Journalist’s detention for past month is test for new Uzbek government
Reporters Without Borders (RSF) calls for the immediate release of Bobomurod Abdullayev, an Uzbek freelance journalist who today completes a month in detention in worrying conditions and is facing between 10 and 20 years in prison on a charge of seeking to “overthrow constitutional order.”
Abdullayev’s fate is a test case for the Uzbek government. He is the first journalist to be imprisoned under President Shavkat Mirziyoyev, whose talk of reform has contrasted sharply with his predecessor Islam Karimov’s brutal policies.
Worrying detention
After Abdullayev went missing on 27 September, two days went by before his family learned that he was being held at a Tashkent detention centre by the National Security Service (SNB), which accuses him of calling for the government’s overthrow in articles posted online under the pseudonym of Usman Khaknazar. His colleagues say this is inconceivable.
The SNB also claims that these articles were written at the behest of Muhammad Salih, a government opponent living in exile.
As per the latest available information, Abdullayev has not had access to a lawyer and has not been allowed visits by his family, except once.
RSF took advantage of its presence in Tashkent for a regional conference on the media to publicly request an explanation about his case on 19 October, but no answers were obtained. The concern about Abdullayev’s fate is all the greater because torture is often used in Uzbek detention centres.
A freelance contributor to the independent news website Ferghana, Abdullayev is also a sports journalist and a former correspondent of the Institute for War and Peace Reporting (IPWR) and Radio Ozodlik (the Uzbek service of Radio Free Europe/Radio Liberty).
“We call on the Uzbek authorities to free Bobomurod Abdullayev and to guarantee his safety and his right to legal defence,” said Johann Bihr, the head of RSF’s Eastern Europe and Central Asia desk. “In the climate of hope raised by President Mirziyoyev’s reforms, this is a test case. Does the incipient thaw include the security services and media freedom?”

━━━━━━━━━━━━━━━━━━━━━━━━━━━━━━

> _Task requirements_
[a] Turn the paragraph beginning "After Abdullayev went missing" in the article on Abdullayev's detention into a short bulleted list that keeps its main facts.
[b] Name every real person mentioned in the article on Abdullayev's detention, leaving out pseudonyms.
[c] Write the next paragraph of the article on Abdullayev's detention, picking up right after its last sentence.
The material comes from a different source than the article on Abdullayev's detention.

> _Data section_
━━━━━━━━━━━━━━━━━━━━━━━━━━━━━━

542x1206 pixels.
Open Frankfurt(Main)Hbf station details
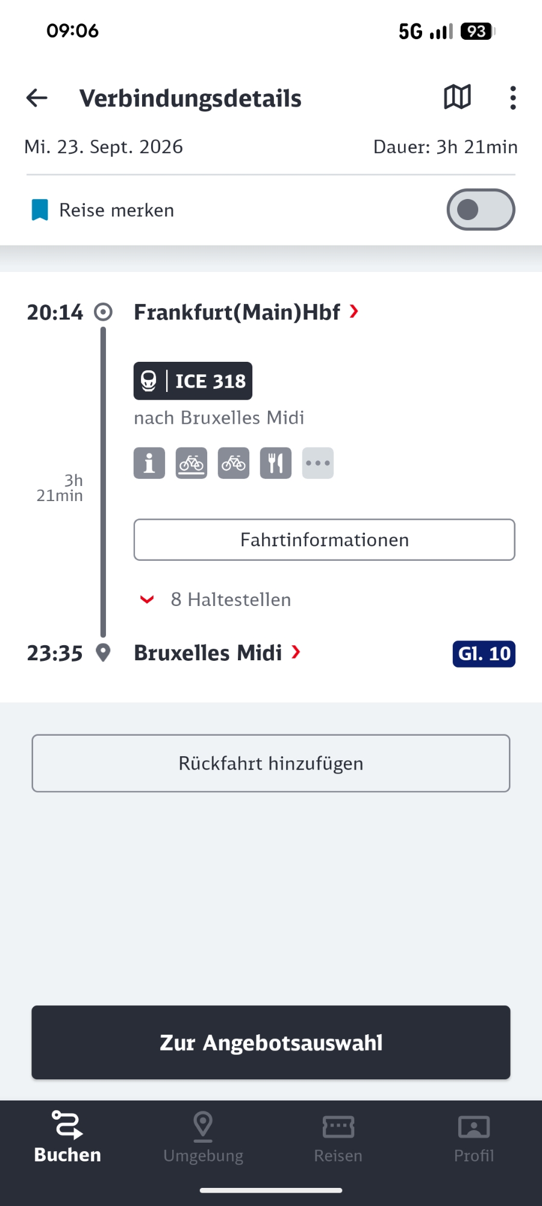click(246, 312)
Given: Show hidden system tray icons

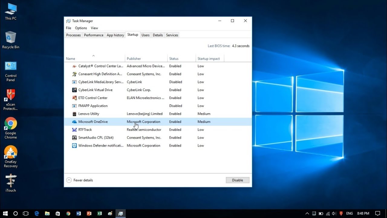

━━━━━━━━━━━━━━━━━━━━━━━━━━━━━━

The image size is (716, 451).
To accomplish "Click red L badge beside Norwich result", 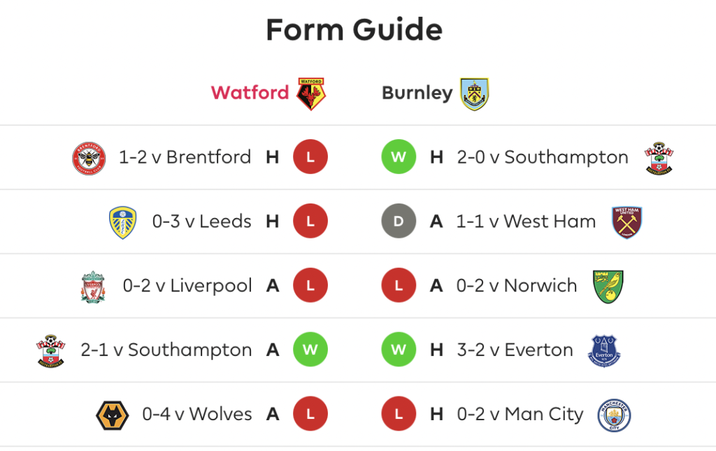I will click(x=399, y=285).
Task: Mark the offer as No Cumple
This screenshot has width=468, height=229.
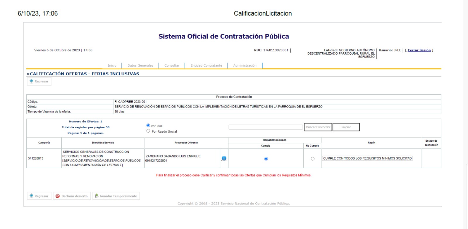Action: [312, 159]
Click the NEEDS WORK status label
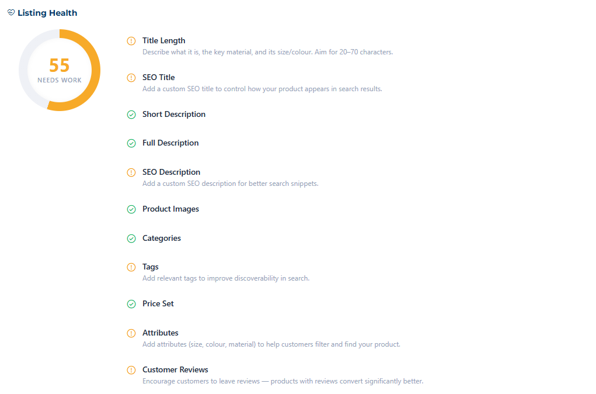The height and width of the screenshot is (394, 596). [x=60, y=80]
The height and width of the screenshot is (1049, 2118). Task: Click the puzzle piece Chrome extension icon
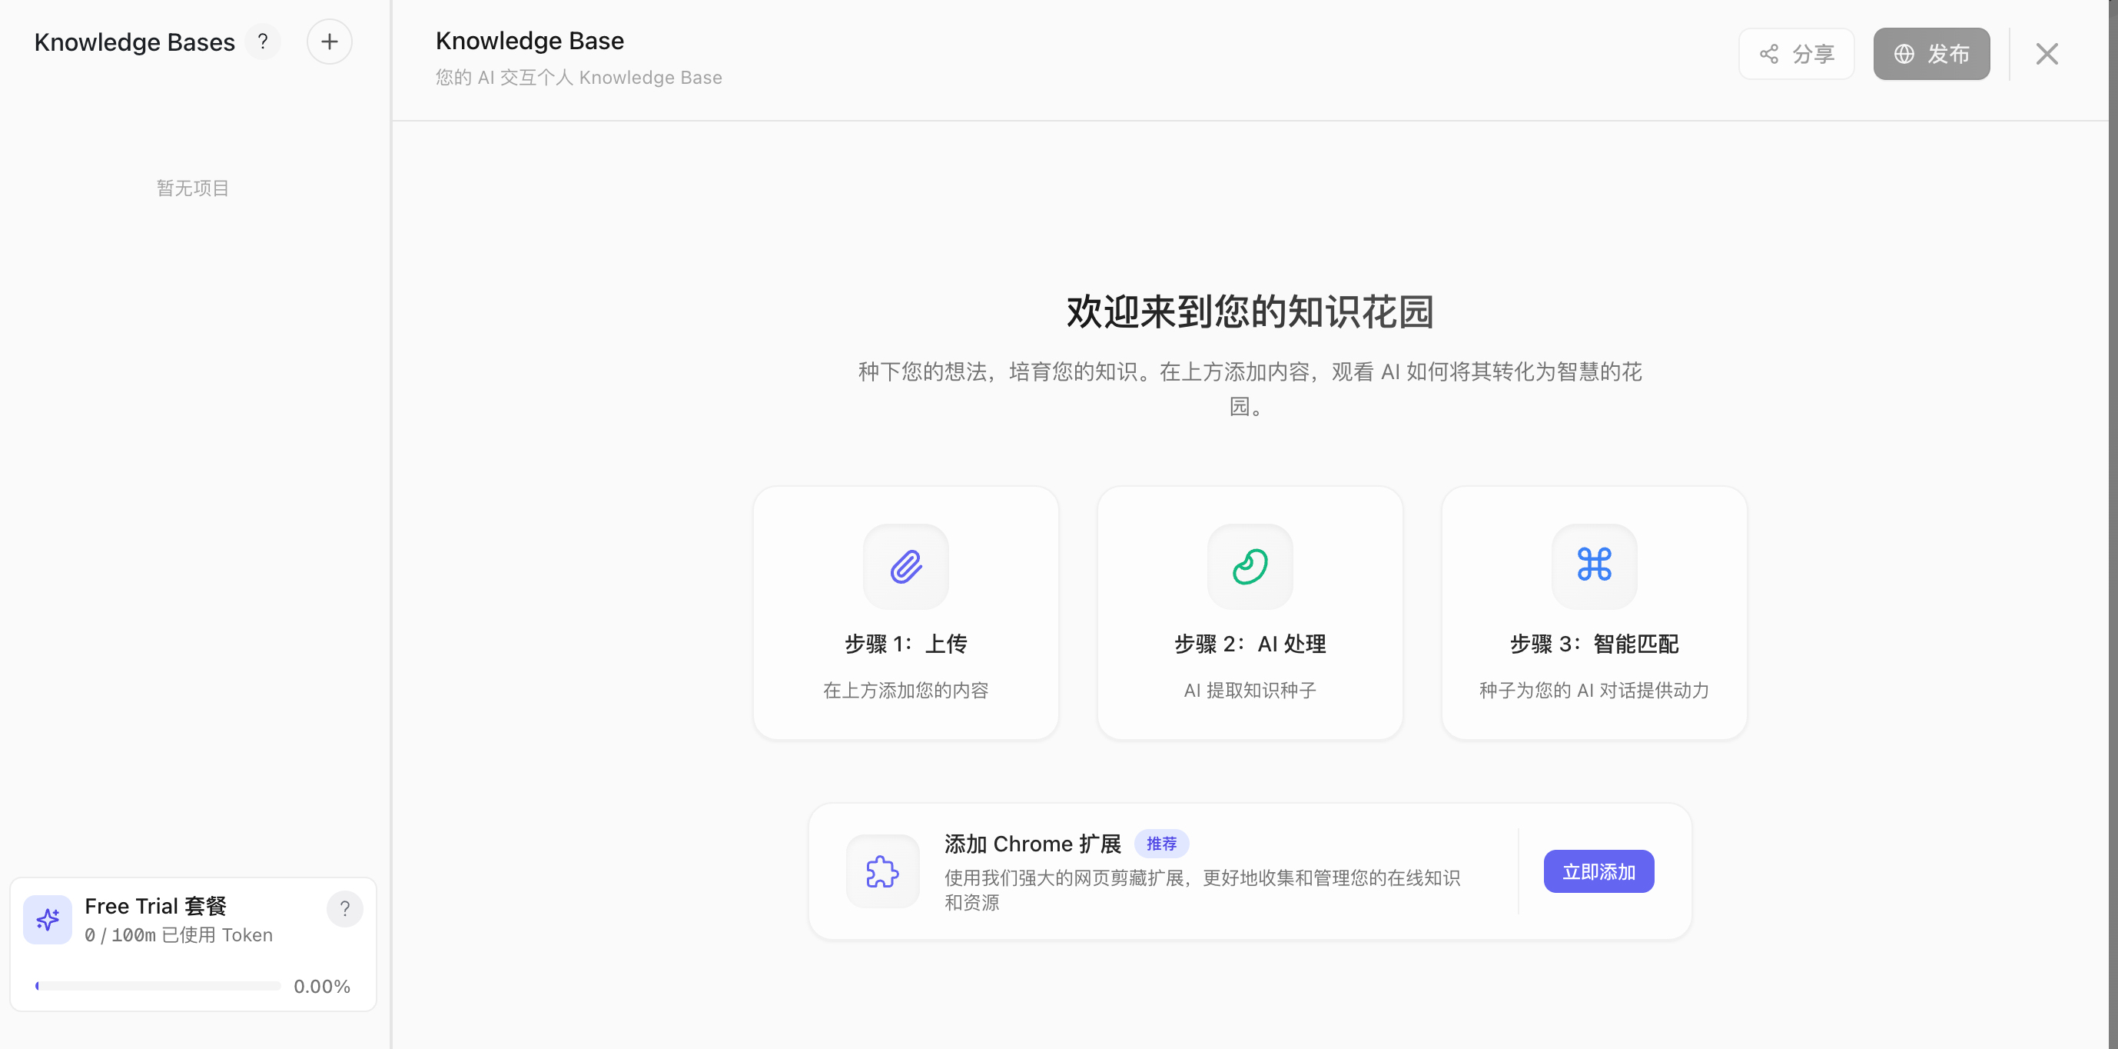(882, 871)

━━━━━━━━━━━━━━━━━━━━━━━━━━━━━━

> _Answers to the tasks_
[a]
- Abdullayev went missing on 27 September.
- It took two days for his family to learn that the National Security Service (SNB) was holding him at a detention center in Tashkent.
- The SNB accuses him of calling for the government's overthrow in articles posted online under the pseudonym Usman Khaknazar.
- His colleagues say this is inconceivable.

[b]
- Bobomurod Abdullayev
- Shavkat Mirziyoyev
- Islam Karimov
- Muhammad Salih
- Johann Bihr

[c]
Climate of hope
A page was turned in Uzbekistan when President Islam Karimov died in 2016. His 25-year rule was marked by increasingly harsh censorship and by a brutal crackdown on outspoken journalists and other government critics.
His successor, former Prime Minister Mirziyoyev, has promised to improve respect for human rights. He proclaimed 2017 to be the “Year of Dialogue with the People and Human Interests” and refers constantly to the “2017-2021 National Action Strategy,” under which the rule of law is to be developed.
Several prominent detainees have been released this year after being held for years. They include Muhammad Bekjanov, the winner of RSF’s Press Freedom Prize in 2013. He was the world’s longest-held journalist when released in February after 18 years in prison.
Fellow journalist Jamshid Karimov was released a month later from the psychiatric clinic where he was held for nearly 10 years. Solidzhon Abdurakhmanov, a journalist who had been held for nine years, was finally released earlier this month.
Aside from Abdullayev, at least four other journalists nonetheless continue to be detained in connection with their reporting, and the reported release of five other journalists with the newspaper Irmok has yet to be confirmed.
The introduction of live TV programmes, including programmes on sensitive social issues, was brought to an early end at the new prime minister’s request in August. The leading independent news websites such as Ferghana and Radio Ozodlik continue to be blocked in Uzbekistan, which is ranked 169th out of 180 countries in RSF’s 2017 World Press Freedom Index.